Despite our study’s assessment of changes in astrocytic and microglial morphology and number after our manipulation, using immunohistochemistry does not allow us to capture all changes that may be occurring at the gene or protein level, painting an incomplete picture of the impact on glial cells. Future work utilizing transcriptomic or proteomic profiling of both engram and non-neuronal cells will help the field understand how these cell types are interacting with one another and provide a more complete mechanistic understanding of these glial-related changes.

Acknowledgements

This material is based upon work supported by the Air Force Office of Scientific Research (AFOSR) under award number FA9550-21-1-0310, the Ludwig Family Foundation, an NIH Early Independence Award DP5 OD023106-01, NIH Transformative Award, Brain and Behavior Research Foundation Young Investigator Grant, McKnight Foundation Memory and Cognitive Disorders Award, Pew Scholars Program in the Biomedical Sciences, the Chan-Zuckerberg Initiative, and the Center for Systems Neuroscience and Neurophotonics Center at Boston University.

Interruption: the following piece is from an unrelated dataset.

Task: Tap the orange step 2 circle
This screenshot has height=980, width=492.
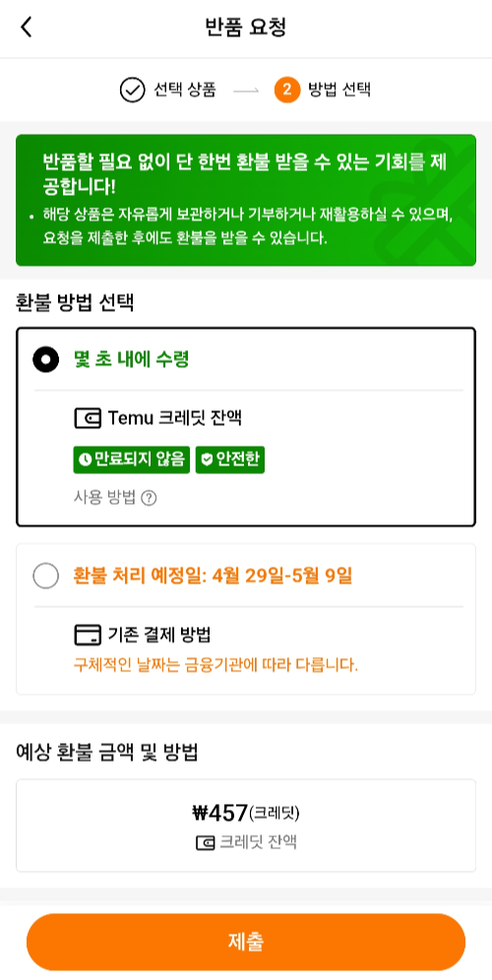Action: coord(287,90)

Chronic stimulation of the negative engram does not induce neuronal death.

Representative images and quantification of NeuN+ cells in the (a-b) subiculum, (c-d) vDG, and (e-f) vCA1 of all groups (6 month mCherry and hM3Dq and 14 month mCherry and hM3Dq). Values are given as a mean + (SEM). Statistical analysis was performed with two-way ANOVA followed by Tukey’s post-hoc test. For cell counts, n=3 mice/group x 18 single tile ROIs each brain region (NeuN). No label = not significant, **p>0.001, ***p>0.0001, ****p>0.00001).

Analysis of astrocyte and microglial morphology using the MATLAB-based tool 3DMorph. a-d) Representative 3DMorph images of GFAP+ astrocytes in (a) 6 month mCherry, (b) 6 month hM3Dq, (c) 14 month mCherry, and (d) 14 month hM3Dq mice. (e-h) Representative 3DMorph images of Iba1+ microglia in (e) 6 month mCherry, (f) 6 month hM3Dq, (g) 14 month mCherry, and (h) 14 month hM3Dq mice.